4. И тарсийцы, самые дурные союзники, и лаодикейцы4991, еще менее разумные, добровольно призвали Долабеллу; набрав в этих городах некоторое число греческих солдат, он составил подобие войска. Лагерь он расположил перед городом Лаодикеей, снес часть стены и соединил лагерь с городом. Наш Кассий4992 с десятью легионами, двадцатью когортами вспомогательных войск и четырьмя тысячами всадников расположил лагерь на расстоянии двадцати миль, под Пальтом4993, и полагает, что он может победить без сражения. Ведь у Долабеллы пшеница уже стоит три тетрадрахмы4994. Если он не подвезет чего-нибудь на кораблях лаодикейцев, то он вскоре неминуемо погибнет от голода. Возможности подвоза его легко лишит и очень большой флот Кассия, во главе которого стоит Секстилий Руф, и три флота, которые привели мы — я, Туруллий, Патиск4995. Я хочу, чтобы ты твердо надеялся и был уверен, что подобно тому, как вы там у вас4996 избавили государство от затруднений, так оно может быть быстро избавлено для вас нашими действиями. Будь здоров. Отправлено в июньские иды с Кипра, с Кроммиуакриды.
CMI. Марку Юнию Бруту, в Македонию
[Brut., I, 9]
Рим, приблизительно 8 июня 43 г.
Цицерон Бруту привет.
1. Я исполнил бы долг, который ты исполнил в дни моего горя4997, и утешал бы тебя письмами, если бы я не знал, что в тех лекарствах, которыми ты облегчил мою скорбь, ты не нуждаешься при своей, и я хотел бы, чтобы тебе теперь легче было лечить самого себя, нежели тогда меня. Но такому великому мужу, каков ты, несвойственно не быть в силах самому делать то же, в чем ты наставлял другого. Меня как соображения, которые ты привел, так и твой авторитет отвратили от чрезмерного горя; ведь так как тебе казалось, будто я переношу его менее стойко, чем приличествует мужу, особенно такому, который обычно утешает других, то ты в своем письме обвинил меня, допустив более строгие, необычные для тебя4998, выражения.
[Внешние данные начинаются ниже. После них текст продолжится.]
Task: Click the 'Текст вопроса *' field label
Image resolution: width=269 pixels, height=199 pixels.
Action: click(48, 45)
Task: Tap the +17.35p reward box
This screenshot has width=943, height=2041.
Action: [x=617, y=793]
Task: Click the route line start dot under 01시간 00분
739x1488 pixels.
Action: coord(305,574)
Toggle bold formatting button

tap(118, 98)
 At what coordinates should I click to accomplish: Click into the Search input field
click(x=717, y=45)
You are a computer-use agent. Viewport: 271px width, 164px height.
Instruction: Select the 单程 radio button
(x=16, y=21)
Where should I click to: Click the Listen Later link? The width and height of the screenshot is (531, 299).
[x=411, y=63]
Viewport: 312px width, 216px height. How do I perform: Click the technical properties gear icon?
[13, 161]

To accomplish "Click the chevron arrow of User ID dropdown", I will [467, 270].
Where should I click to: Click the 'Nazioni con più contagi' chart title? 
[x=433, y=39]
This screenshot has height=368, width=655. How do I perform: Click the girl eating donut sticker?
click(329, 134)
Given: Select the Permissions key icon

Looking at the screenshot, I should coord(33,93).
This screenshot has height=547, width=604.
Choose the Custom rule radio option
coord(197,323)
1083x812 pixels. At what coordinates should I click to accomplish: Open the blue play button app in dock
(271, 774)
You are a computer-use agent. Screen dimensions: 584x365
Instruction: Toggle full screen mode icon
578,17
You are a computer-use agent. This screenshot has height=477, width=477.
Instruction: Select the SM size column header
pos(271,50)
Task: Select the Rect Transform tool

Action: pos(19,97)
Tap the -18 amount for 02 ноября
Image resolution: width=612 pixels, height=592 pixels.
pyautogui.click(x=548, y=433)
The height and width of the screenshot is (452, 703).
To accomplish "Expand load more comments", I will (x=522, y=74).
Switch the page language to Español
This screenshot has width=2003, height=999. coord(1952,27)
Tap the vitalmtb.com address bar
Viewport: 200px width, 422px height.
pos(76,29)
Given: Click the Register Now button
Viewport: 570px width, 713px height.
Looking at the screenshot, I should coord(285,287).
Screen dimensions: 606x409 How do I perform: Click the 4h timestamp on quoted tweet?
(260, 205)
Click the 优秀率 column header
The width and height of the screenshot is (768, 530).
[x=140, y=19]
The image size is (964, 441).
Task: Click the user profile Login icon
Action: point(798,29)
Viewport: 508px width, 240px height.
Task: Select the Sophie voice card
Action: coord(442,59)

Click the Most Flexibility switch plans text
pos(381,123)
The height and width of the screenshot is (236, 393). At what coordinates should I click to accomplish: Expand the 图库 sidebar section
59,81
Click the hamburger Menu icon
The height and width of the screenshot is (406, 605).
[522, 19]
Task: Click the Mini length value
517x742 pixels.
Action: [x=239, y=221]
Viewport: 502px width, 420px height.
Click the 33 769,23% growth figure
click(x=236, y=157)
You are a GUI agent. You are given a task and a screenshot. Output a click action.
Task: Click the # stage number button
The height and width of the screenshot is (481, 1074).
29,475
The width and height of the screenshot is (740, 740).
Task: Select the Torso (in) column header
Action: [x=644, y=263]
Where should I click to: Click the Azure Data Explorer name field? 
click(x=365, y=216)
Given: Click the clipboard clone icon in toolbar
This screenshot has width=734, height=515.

2. И вот, высоко ценя твое суждение и побоявшись его, я собрался с силами и то, чему я научился, о чем я читал, что я принял, признал более важным после того, как к этому присоединился твой авторитет. Но мне тогда, Брут, следовало служить только долгу и природе, а тебе теперь, как говорится, народу и сцене4999. Ведь раз на тебя устремлены взоры не только твоего войска, но и всех граждан и едва ли не племен, то менее всего подобает, чтобы тот самый, благодаря которому мы, прочие, стали более храбрыми, казался павшим духом. Итак, ты узнал скорбь — ведь ты утратил то, подобного чему не было на земле, — и при столь тяжкой ране следует скорбеть, во избежание того, чтобы самая свобода от всякого чувства скорби не была большим несчастьем, чем скорбь; но для прочих полезно, а для тебя необходимо, чтобы ты скорбел умеренно.